Betekenis: door individuele (subjectief) ervaringen of kennis, of door tekens, symbolen of associaties (objectief) kan een foto betekenis hebben, kan de foto ontroeren, schokken of ons aan het denken zetten. Ze geven de foto een tweede laag.

Connotaties (=persoonlijke associaties, verbindingen, persoonlijk referentiekader) kunnen een foto betekenis geven.

Elementen van foto’s die verwijzen naar iets dat niet is afgebeeld zijn tekens of symbolen (spiegel verwijst naar ijdelheid, gedekte tafel naar rijkdom, fruit naar gezondheid etc.). Symbolen zijn algemeen erkende tekens (kruis, vlag, duif, doodshoofd) en daardoor eenduidiger dan tekens.

Een punctum is een aanwijsbaar detail in een foto dat de beschouwer emotioneel raakt.

De context waarin de foto wordt bekeken (toegevoegde tekst, plaats waar en de wijze waarop de foto wordt gepresenteerd, etc.) beïnvloedt de betekenis.

Er zijn geen vaste regels voor gebruik van beeldelementen om een foto betekenis te geven. Met de beeldelementen bouwt de fotograaf zijn foto op. De beeldelementen kunnen ondergeschikt zijn aan

(5)

wat de fotograaf wil vertellen. Een onscherp iemand is een sterkere weergave van een vluchtende persoon. Een conflict komt wellicht beter uit in een onevenwichtige foto.

Lang niet alle foto’s hebben een inhoud of bedoeling. Er zijn foto’s die expressief zijn, bijvoorbeeld een goede beeldopbouw hebben, een krachtige uitstraling of bijzondere sfeer, zonder dat er iets te interpreteren is. Dat feit op zich is óók een interpretatie.

PIJLER 4: WAARDEREN het geven van een beargumenteerd oordeel over een foto of portofolio, rekening houdend met de context van de bespreking. Het moet een nut hebben, toehoorders moeten er lering uit kunnen trekken, hun fotografisch kijken en bewustzijn daardoor kunnen aanscherpen.

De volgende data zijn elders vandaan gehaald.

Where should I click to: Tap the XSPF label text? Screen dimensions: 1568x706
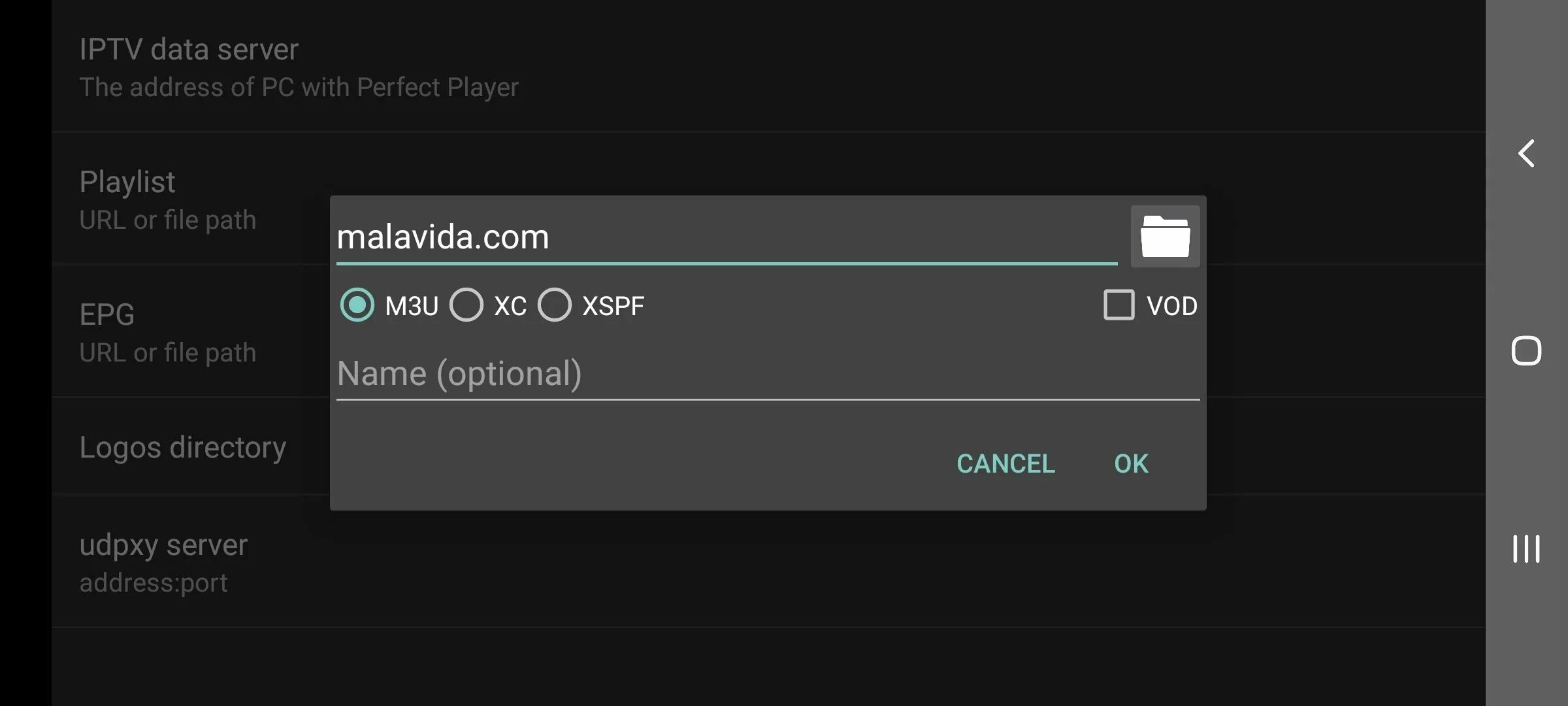613,306
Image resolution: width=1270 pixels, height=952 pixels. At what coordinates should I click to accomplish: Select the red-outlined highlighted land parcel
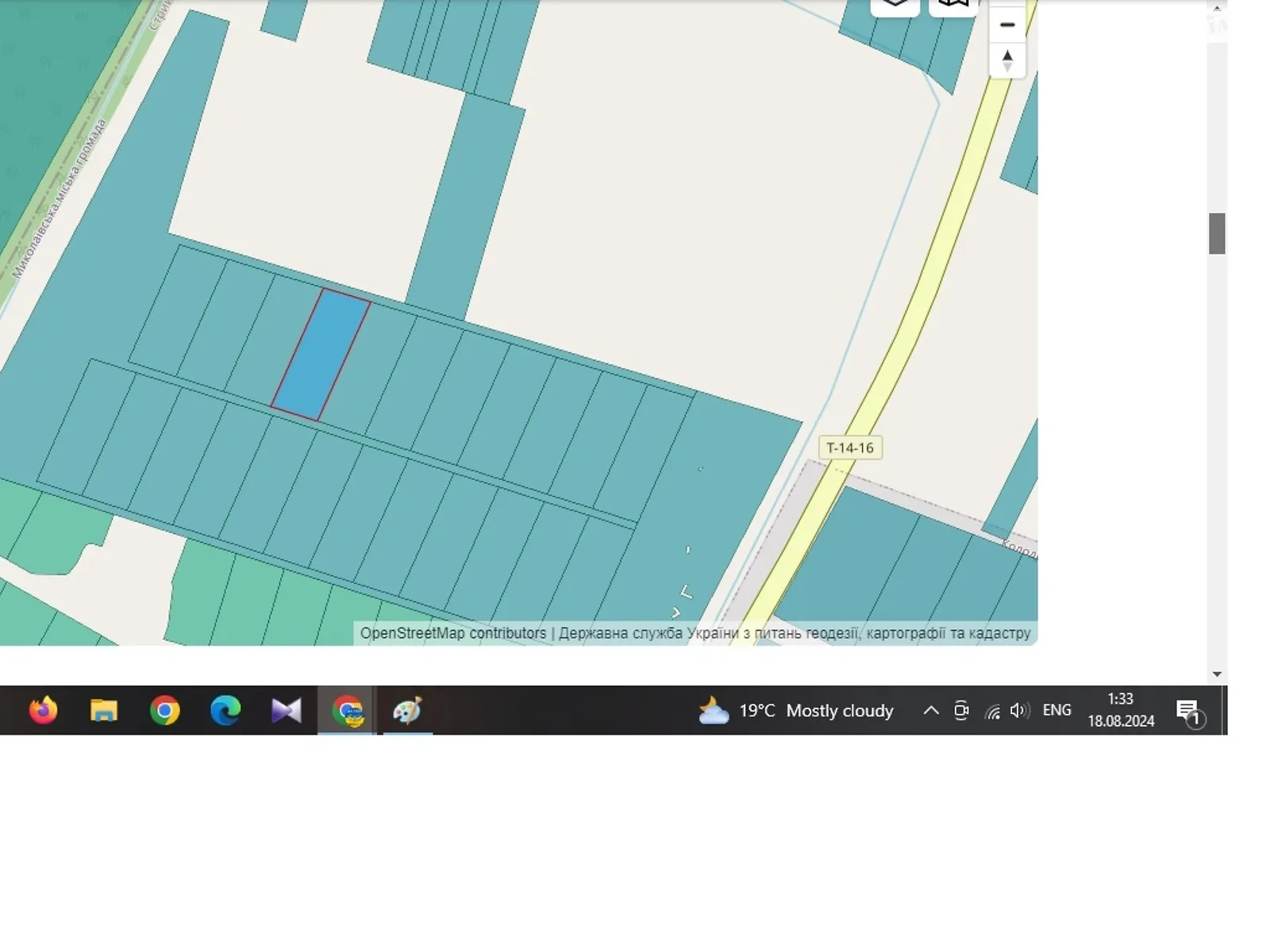pyautogui.click(x=321, y=355)
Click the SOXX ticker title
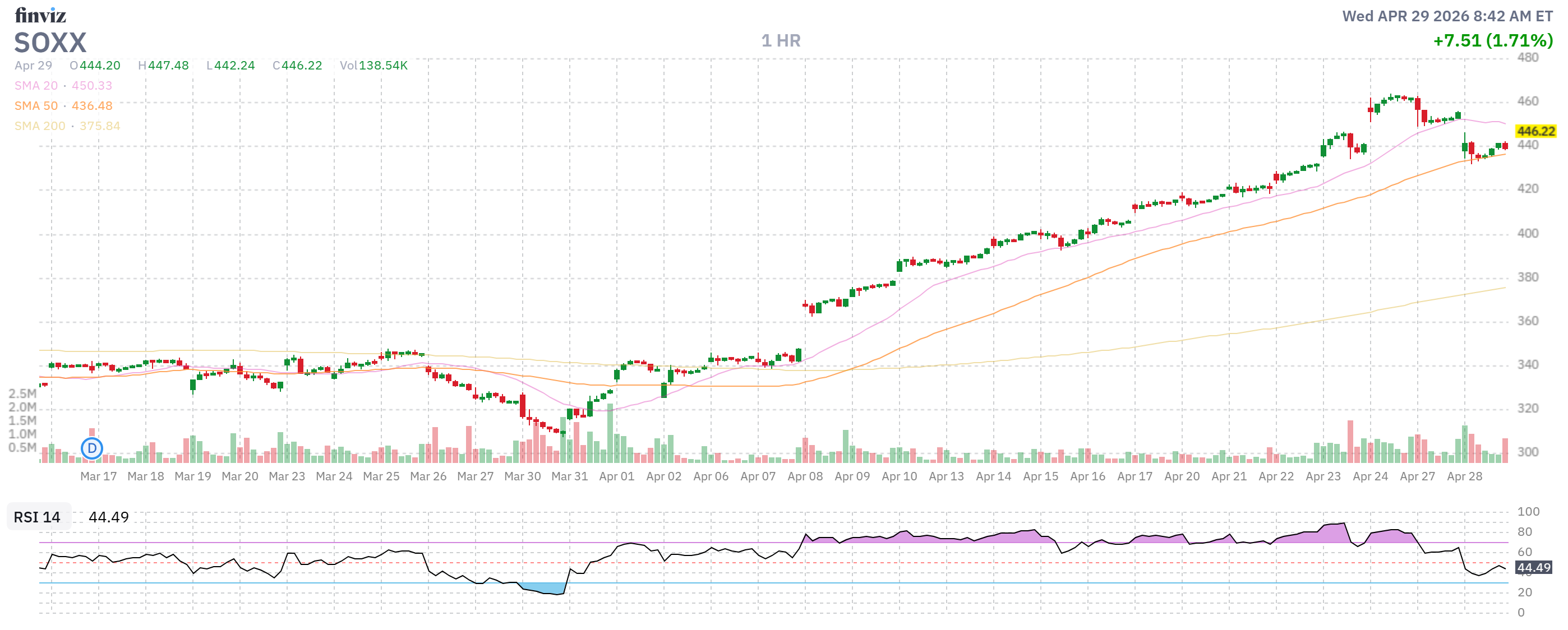Screen dimensions: 1568x630 50,43
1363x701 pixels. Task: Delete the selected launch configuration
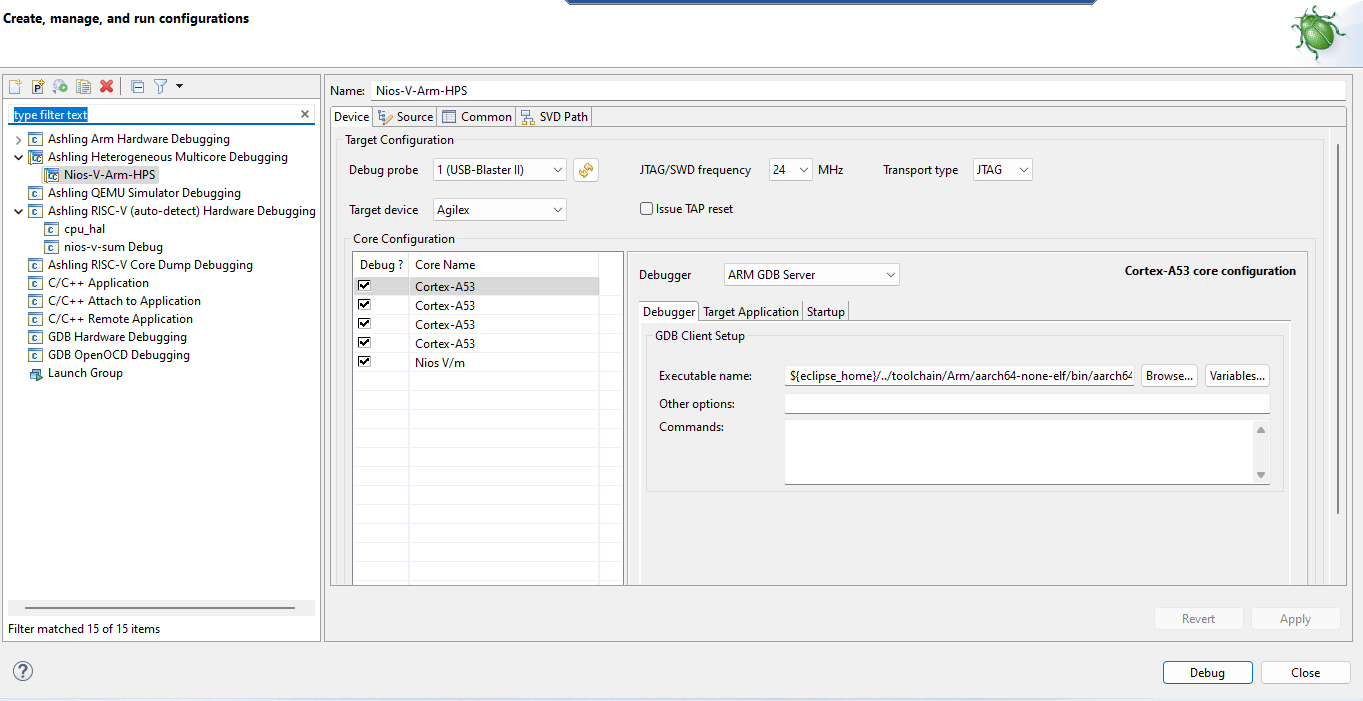tap(107, 87)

Meer fotografisch inzicht geven. Het moet inspireren, ideeën geven, richting geven.

De context van een amateur fotogroep beïnvloedt de waardering, er gelden andere maatstaven dan voor beroepsbeoefenaren.

Waarderen kan pas nadat de eerste drie pijlers (wat staat erop, hoe staat het erop, waar gaat het over?) hebt doorlopen en is een logisch vervolg.

Het gaat om de waardering van de foto’s, niet van de fotograaf of zijn intenties.

Waarderen op basis van vier invalshoeken, criteria (vaak met persoonlijke voorkeuren):

- Fotografie als realisme: een foto moet de ultieme weergave van het leven c.q. de wereld zijn. De werkelijkheid is het onderwerp. Manipulatie van die beelden is uit den boze.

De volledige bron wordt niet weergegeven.